BIGNASim database structure and analysis portal for nucleic acids simulation data

Experimental Trajectories

One possible validation of our nucleic acid simulations is the direct comparison with experimental information. Unfortunately, in the majority of the cases, we can just compare with one single structure deposited in the PDB database, losing the nucleic acid intrinsic flexibility. However, in a small number of cases, the PDB has more than one structure corresponding to the same nucleic sequence.

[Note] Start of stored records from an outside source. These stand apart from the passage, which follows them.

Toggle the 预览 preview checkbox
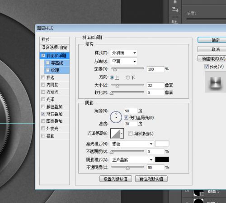This screenshot has height=203, width=226. [207, 66]
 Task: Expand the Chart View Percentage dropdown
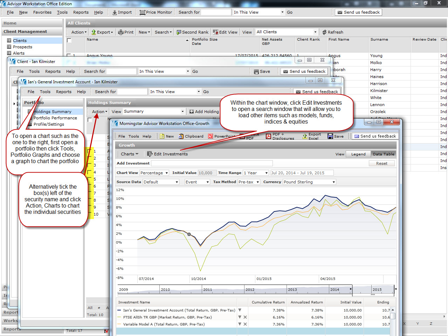pos(167,173)
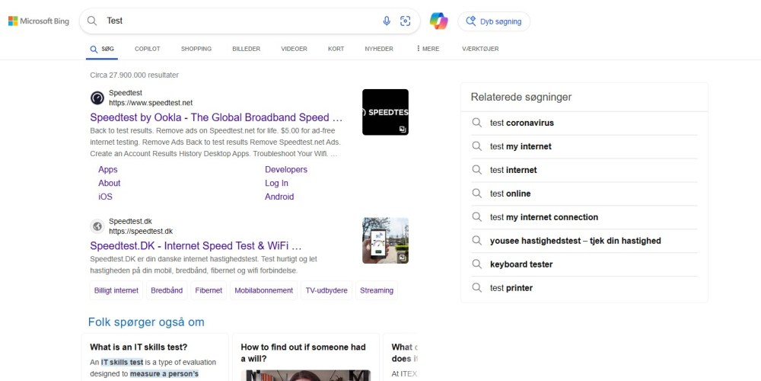Screen dimensions: 761x381
Task: Click the Speedtest.net site favicon
Action: (97, 98)
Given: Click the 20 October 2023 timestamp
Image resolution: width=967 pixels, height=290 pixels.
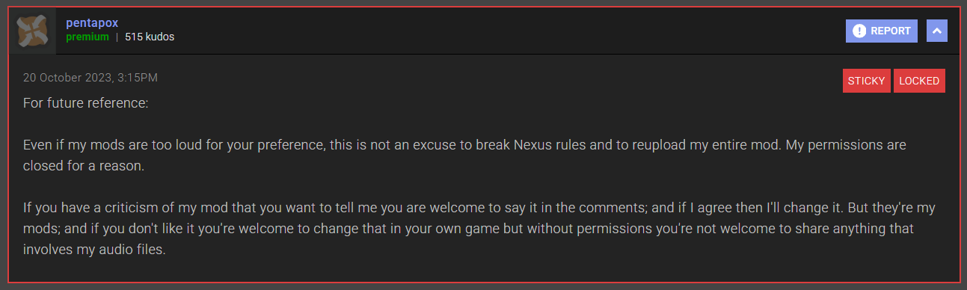Looking at the screenshot, I should [x=90, y=78].
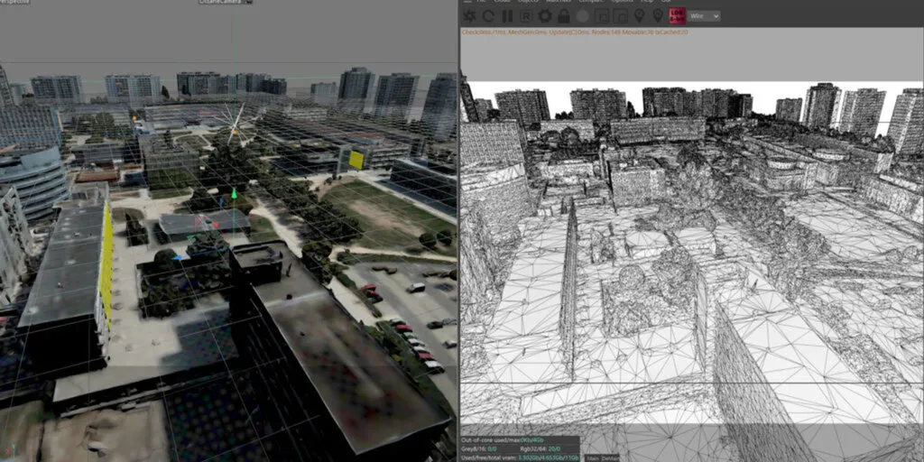
Task: Click the Octane send scene icon
Action: point(470,16)
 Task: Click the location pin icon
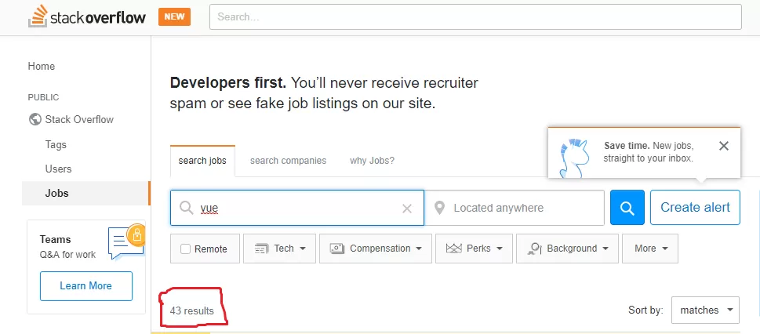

Here, if we are able to join together these structures, we would be able to reproduce the experimental flexibility observed, and thus compare it to the information obtained through our MD simulations.

For that, we built a pipeline to automatically generate all the possible nucleic acids experimental trajectories from the PDB database, and obtain a set of helical parameters using Curves+ program.

Starting from all the PDB files including a particular nucleic acid sequence, we built a complete dataset of duplex structures for this sequence following these steps:

Splitting NMR models in different files
Identifying DNA/RNA chains forming duplexes and extracting them to different files
Applying symmetry to those PDB files that need a transformation to obtain the final biomolecule (see PDB REMARK 350)

Next step in the pipeline consists in applying a list of filters to the set of duplex nucleic acid structures obtained. These filters work as a pre-process to the analyses we are interested in, and include, for example, checking for different strand lenghts, possible sequence mismatches, presence of essential atoms needed for subsequent analyses, etc. With these duplex structures, an experimental trajectory is built, joining together all the information and building the corresponding topology file. Finally, Curves+ program is run with this trajectory as input file to extract experimental helical parameters information.

The following table shows all sequences in the PDB database for which we could generate an experimental trajectory.

Sequence	PDB entries / structures*	BIGNASim	Comparison Analysis
CGCGAATTCGCG (DDD)	184 / 106
CGTACG	46 / 20
GGCGCC	14 / 7
CGCAAATTTGCG	13 / 21
CCCCGGGG	6 / 2
CCTCTGGTCTCC	7 / 19
CCTCAGGCCTCC	6 / 48
CTCGGCGCCATC	5 / 38
GGATATATCC	2 / 22
GCAAAATTTTGC	1 / 9
CACCCTTTGAAGCTC	1 / 12
CGCATGCTACGC	1 / 10
GGCAAAAAACGG	1 / 10
GGCAAGAAACGG	1 / 10

* Some of the PDB files contain more than one nucleic acid duplex structure (e.g. NMR models).

In those MD simulations whose nucleic acid sequence has an experimental trajectory generated, a new analysis interface is created, with values and plots containing the comparison between experimental and simulation information. Analyses shown are average values for Backbone torsions, Axis Base Pair, Intra-Base Pair Helical Parameters and Inter-Base Pair Parameters.

For the Backbone torsions analysis, 2D plots showing α-γ and ε-ζ angles are shown, with the MD simulation values in black, and the experimental values in red.

For the rest of helical parameters, two different information plots are generated. The first one is a comparison of average values for individual parameters, experimental versus simulated values, with their corresponding standard deviations (as both averages come from trajectories).

The second one is a comparison of average values for pairs of parameters, also experimental versus simulated values. In this case, information is shown in a 3D plot, where colors represent different densities, from higher density in yellow, to lower density in blue. Experimental values are shown as asterisks symbols in red color.